Data for the task:
- Opening Delimiter -
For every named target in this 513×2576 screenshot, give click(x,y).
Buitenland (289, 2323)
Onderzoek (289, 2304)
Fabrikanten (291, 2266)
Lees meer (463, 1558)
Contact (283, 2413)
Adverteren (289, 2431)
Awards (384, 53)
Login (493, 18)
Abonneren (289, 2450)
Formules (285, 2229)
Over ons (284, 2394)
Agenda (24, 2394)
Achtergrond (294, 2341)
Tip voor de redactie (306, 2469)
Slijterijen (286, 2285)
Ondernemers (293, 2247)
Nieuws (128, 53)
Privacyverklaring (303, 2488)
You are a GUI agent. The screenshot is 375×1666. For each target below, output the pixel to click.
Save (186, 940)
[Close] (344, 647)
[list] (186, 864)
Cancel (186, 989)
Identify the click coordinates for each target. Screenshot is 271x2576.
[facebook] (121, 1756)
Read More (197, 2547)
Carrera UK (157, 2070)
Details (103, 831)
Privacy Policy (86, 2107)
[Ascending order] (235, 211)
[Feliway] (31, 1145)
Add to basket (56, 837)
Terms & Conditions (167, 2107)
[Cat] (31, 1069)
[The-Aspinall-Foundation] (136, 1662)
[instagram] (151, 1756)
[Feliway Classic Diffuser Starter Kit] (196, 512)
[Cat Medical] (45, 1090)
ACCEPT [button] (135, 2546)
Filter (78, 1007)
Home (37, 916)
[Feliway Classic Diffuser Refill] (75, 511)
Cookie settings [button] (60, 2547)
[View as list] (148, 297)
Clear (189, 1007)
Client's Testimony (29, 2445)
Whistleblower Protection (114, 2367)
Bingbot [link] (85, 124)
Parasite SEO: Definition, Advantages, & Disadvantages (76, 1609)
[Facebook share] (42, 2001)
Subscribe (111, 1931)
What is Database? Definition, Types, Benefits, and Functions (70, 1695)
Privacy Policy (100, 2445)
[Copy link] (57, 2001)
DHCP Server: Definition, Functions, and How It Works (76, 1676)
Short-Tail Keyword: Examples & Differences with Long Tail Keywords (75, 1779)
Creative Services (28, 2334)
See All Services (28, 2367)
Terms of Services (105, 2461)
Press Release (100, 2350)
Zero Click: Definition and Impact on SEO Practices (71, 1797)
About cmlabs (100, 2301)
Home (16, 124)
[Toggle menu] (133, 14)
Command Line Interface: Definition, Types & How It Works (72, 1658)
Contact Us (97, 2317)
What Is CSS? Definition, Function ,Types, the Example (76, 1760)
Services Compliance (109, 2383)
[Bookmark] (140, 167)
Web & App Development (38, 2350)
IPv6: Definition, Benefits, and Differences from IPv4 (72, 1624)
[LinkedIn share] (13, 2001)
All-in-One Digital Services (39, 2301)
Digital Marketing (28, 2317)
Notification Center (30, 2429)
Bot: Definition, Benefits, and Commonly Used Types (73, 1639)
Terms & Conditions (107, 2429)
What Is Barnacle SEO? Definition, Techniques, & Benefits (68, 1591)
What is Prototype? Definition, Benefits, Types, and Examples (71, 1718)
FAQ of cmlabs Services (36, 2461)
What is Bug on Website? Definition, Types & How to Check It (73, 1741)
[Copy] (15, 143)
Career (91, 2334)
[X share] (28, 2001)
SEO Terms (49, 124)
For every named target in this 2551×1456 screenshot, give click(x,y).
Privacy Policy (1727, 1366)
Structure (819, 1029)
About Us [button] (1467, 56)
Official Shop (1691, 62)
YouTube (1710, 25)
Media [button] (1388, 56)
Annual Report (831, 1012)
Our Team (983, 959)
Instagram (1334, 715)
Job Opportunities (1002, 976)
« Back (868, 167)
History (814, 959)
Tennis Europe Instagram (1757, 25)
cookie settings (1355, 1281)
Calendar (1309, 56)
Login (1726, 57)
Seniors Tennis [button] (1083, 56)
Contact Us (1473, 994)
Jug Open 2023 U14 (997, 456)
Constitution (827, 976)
- Closing Delimiter -
What to do:
The entries above must be written out again exactly as they are.

Response to the exercise:
For every named target in this 513×2576 screenshot, give click(x,y).
Buitenland (289, 2323)
Onderzoek (289, 2304)
Fabrikanten (291, 2266)
Lees meer (463, 1558)
Contact (283, 2413)
Adverteren (289, 2431)
Awards (384, 53)
Login (493, 18)
Abonneren (289, 2450)
Formules (285, 2229)
Over ons (284, 2394)
Agenda (24, 2394)
Achtergrond (294, 2341)
Tip voor de redactie (306, 2469)
Slijterijen (286, 2285)
Ondernemers (293, 2247)
Nieuws (128, 53)
Privacyverklaring (303, 2488)
You are a GUI agent. The screenshot is 375×1666. For each target below, output the pixel to click.
Save (186, 940)
[Close] (344, 647)
[list] (186, 864)
Cancel (186, 989)
Identify the click coordinates for each target. Screenshot is 271x2576.
[facebook] (121, 1756)
Read More (197, 2547)
Carrera UK (157, 2070)
Details (103, 831)
Privacy Policy (86, 2107)
[Ascending order] (235, 211)
[Feliway] (31, 1145)
Add to basket (56, 837)
Terms & Conditions (167, 2107)
[Cat] (31, 1069)
[The-Aspinall-Foundation] (136, 1662)
[instagram] (151, 1756)
[Feliway Classic Diffuser Starter Kit] (196, 512)
[Cat Medical] (45, 1090)
ACCEPT [button] (135, 2546)
Filter (78, 1007)
Home (37, 916)
[Feliway Classic Diffuser Refill] (75, 511)
Cookie settings [button] (60, 2547)
[View as list] (148, 297)
Clear (189, 1007)
Client's Testimony (29, 2445)
Whistleblower Protection (114, 2367)
Bingbot [link] (85, 124)
Parasite SEO: Definition, Advantages, & Disadvantages (76, 1609)
[Facebook share] (42, 2001)
Subscribe (111, 1931)
What is Database? Definition, Types, Benefits, and Functions (70, 1695)
Privacy Policy (100, 2445)
[Copy link] (57, 2001)
DHCP Server: Definition, Functions, and How It Works (76, 1676)
Short-Tail Keyword: Examples & Differences with Long Tail Keywords (75, 1779)
Creative Services (28, 2334)
See All Services (28, 2367)
Terms of Services (105, 2461)
Press Release (100, 2350)
Zero Click: Definition and Impact on SEO Practices (71, 1797)
About cmlabs (100, 2301)
Home (16, 124)
[Toggle menu] (133, 14)
Command Line Interface: Definition, Types & How It Works (72, 1658)
Contact Us (97, 2317)
What Is CSS? Definition, Function ,Types, the Example (76, 1760)
Services Compliance (109, 2383)
[Bookmark] (140, 167)
Web & App Development (38, 2350)
IPv6: Definition, Benefits, and Differences from IPv4 (72, 1624)
[LinkedIn share] (13, 2001)
All-in-One Digital Services (39, 2301)
Digital Marketing (28, 2317)
Notification Center (30, 2429)
Bot: Definition, Benefits, and Commonly Used Types (73, 1639)
Terms & Conditions (107, 2429)
What Is Barnacle SEO? Definition, Techniques, & Benefits (68, 1591)
What is Prototype? Definition, Benefits, Types, and Examples (71, 1718)
FAQ of cmlabs Services (36, 2461)
What is Bug on Website? Definition, Types & How to Check It (73, 1741)
[Copy] (15, 143)
Career (91, 2334)
[X share] (28, 2001)
SEO Terms (49, 124)
For every named target in this 2551×1456 screenshot, give click(x,y).
Privacy Policy (1727, 1366)
Structure (819, 1029)
About Us [button] (1467, 56)
Official Shop (1691, 62)
YouTube (1710, 25)
Media [button] (1388, 56)
Annual Report (831, 1012)
Our Team (983, 959)
Instagram (1334, 715)
Job Opportunities (1002, 976)
« Back (868, 167)
History (814, 959)
Tennis Europe Instagram (1757, 25)
cookie settings (1355, 1281)
Calendar (1309, 56)
Login (1726, 57)
Seniors Tennis [button] (1083, 56)
Contact Us (1473, 994)
Jug Open 2023 U14 (997, 456)
Constitution (827, 976)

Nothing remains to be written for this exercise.